The task: Filter this data down to the lines that hold "agent", and copy them.

Provided material:
::::::::::

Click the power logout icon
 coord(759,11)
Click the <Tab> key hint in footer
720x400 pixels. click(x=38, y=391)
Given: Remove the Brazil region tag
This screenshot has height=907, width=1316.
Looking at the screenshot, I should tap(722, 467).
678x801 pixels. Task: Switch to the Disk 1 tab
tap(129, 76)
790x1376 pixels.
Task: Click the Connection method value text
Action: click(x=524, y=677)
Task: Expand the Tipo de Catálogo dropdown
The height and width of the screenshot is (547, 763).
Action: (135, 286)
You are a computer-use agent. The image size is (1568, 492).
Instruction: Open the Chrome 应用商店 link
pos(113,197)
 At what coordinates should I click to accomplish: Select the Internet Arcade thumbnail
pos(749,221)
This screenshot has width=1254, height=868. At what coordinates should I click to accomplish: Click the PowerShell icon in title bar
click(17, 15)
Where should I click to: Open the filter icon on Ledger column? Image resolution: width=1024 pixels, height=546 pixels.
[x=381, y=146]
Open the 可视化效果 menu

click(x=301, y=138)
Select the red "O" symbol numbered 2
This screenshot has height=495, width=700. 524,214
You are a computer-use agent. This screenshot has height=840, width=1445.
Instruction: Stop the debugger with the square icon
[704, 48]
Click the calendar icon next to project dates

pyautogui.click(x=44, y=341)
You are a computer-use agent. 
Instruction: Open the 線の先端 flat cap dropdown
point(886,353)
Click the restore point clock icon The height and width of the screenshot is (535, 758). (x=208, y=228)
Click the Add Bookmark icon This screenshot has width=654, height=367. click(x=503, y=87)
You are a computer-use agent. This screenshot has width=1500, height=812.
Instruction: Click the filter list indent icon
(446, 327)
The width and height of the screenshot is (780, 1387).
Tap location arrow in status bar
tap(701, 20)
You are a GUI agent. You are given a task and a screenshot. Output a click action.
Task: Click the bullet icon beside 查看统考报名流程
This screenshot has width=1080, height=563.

::::::::::

Answer for the task:
You are a computer-use agent. The image size is (1568, 492).
You are a computer-use agent. This screenshot has height=840, width=1445.
You are a computer-use agent. 
You are a computer-use agent. This screenshot has width=1500, height=812.
You are a GUI agent. You are given a task and a screenshot. Output a click action.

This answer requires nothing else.